Compared to Li’s ordered trays, Dong’s memorabilia are stacked and heaped in an overflowing storeroom, as well as scattered throughout his home. But his collection is also meticulously digitised, and it is in his digital collection that his conception of history becomes apparent. In addition to organising his objects thematically, by place, or by period as is common in many collections, Dong takes particular pleasure in matching up his items with correspondent visual depictions in propaganda posters (see images 9 and 10).

It could be suggested that this type of archiving practice seeks to legitimise the imagery presented in the posters by demonstrating that the materiality of the life depicted in the posters can be recollected. Possessing the physical objects visible in posters seems to endorse the historicity of the poster image, suggesting the reality of the poster messages by virtue of the reality of the objects depicted in it. But the strategy also works the other way around, as an attempt to heal the fissure in the relationship between past and present by using the poster imagery to provide the missing context for the collected objects. This strategy has a number of implications for the conceptualisation of the relationship between collected object and historical narrative.

(Left) Figure 8: Dong’s storeroom, containing statues, mirrors, a television, a bicycle, and myriad other objects. (Right) Figure 9: Dong’s archival strategy: matching imagery from posters with objects from daily life. Photo provided by Dong Zhongchao, 2016.

Dipesh Chakrabarty has argued that modern historical consciousness is formed by taking objects that are contemporaneous with us and seeing them as ‘relics’ from the past. Doing this limits the historical object’s power because it denies the possibility of a lived relation with the present—any impact the object still has is just an effect of the past. Thus, the historical object is doubly denied agency: firstly, by its removal from the context in which it originally had meaning; and secondly, by its reconceptualisation as a ‘relic’. Dong’s approach attempts to restore an agency to the object: combining the actual objects with their visual portrayal in posters is an attempt to construct a new, more active way of engaging with both posters and real objects, transporting the viewer back to the Mao era, and reaffirming the validity of the values of that time, a period that he sees as characterised by greater equality compared to the corruption and individualism of contemporary Chinese society.
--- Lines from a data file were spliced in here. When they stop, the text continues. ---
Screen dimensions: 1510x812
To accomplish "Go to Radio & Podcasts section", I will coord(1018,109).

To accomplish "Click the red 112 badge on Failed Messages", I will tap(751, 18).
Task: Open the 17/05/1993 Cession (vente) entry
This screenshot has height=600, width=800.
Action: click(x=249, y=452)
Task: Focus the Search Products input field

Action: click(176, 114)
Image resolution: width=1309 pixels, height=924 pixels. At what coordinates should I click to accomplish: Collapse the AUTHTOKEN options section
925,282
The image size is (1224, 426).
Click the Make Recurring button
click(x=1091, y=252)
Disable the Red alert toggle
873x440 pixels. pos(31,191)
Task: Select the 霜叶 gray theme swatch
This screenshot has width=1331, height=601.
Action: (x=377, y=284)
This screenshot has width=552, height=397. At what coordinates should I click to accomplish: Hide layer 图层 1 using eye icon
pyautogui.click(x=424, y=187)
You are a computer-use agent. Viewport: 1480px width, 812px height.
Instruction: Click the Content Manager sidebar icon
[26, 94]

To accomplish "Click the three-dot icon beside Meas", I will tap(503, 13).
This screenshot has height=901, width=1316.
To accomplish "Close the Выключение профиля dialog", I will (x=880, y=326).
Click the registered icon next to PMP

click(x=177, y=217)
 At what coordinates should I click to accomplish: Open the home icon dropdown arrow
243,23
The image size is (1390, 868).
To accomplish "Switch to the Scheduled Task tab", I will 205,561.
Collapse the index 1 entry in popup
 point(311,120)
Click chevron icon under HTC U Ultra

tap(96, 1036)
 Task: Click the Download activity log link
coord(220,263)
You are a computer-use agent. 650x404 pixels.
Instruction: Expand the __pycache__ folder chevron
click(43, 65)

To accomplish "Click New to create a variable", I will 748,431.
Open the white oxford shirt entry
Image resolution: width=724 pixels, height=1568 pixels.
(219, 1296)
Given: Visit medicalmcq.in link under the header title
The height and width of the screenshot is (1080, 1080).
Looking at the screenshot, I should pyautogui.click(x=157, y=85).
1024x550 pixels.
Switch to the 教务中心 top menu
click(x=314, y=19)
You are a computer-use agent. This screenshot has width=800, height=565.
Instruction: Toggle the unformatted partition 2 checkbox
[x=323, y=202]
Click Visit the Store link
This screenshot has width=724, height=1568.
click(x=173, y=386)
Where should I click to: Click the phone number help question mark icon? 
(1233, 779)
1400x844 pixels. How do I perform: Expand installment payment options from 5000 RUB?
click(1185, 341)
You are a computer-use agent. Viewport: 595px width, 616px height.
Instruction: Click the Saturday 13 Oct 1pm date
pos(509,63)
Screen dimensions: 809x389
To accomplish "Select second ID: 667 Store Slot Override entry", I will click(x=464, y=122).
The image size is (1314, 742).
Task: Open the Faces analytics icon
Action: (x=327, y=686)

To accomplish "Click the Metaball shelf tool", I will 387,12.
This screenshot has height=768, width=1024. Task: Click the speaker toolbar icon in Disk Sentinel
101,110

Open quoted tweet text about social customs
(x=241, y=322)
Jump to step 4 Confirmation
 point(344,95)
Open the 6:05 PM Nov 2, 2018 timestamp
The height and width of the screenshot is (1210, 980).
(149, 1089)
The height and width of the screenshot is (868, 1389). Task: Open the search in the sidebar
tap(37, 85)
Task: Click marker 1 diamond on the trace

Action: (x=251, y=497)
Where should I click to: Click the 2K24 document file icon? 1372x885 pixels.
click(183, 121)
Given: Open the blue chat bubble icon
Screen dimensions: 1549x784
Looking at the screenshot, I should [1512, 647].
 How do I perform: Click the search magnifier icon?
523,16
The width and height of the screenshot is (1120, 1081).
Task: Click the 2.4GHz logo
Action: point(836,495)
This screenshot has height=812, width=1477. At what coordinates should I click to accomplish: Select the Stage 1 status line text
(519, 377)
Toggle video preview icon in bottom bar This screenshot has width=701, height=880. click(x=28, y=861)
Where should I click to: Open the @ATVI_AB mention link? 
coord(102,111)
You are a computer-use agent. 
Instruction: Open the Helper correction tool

Figure 10: Dong’s efforts to match poster imagery with objects goes beyond just objects of ‘daily life’. Photo provided by Dong Zhongchao, 2016.

Total Recall?

Susan Stewart argues that the problem with trying to use relics to overcome the gap between past and present is that objects recall not the experience lived, but the experience voluntarily remembered. However, in today’s China, where public discussion of memories of the Cultural Revolution remains limited, it is precisely memories, including those expressed through collecting practices, which are needed. While the Chaoyang Exhibition presented a clear narrative of the military’s smooth rise to power and prominence, other collecting practices hold the possibility of telling more complicated stories. That these stories lack coherence is not a bad thing. Indeed, what is needed are multiple, overlapping, even conflicting narratives. If we understand the archival practices of red collectors as exercises in historical memory and as forms of historical writing, we can appreciate them for their diversity. Objects and their collections construct narratives, put forth counter-narratives, and fragment the very idea of narratives altogether. When considered collectively, they represent one of the ways in which contemporary China is attempting to deal with its difficult recent past.

Figure 1: View of the exhibition in Chaoyang Park Beijing, August 2017. Author’s photo.

Emily Williams

Emily Williams is an Assistant Professor of China Studies at Xi’an Jiaotong-Liverpool University in Suzhou, China. Her research looks at material culture relating to Chinese Communist Party history, and collections of these objects in China and abroad.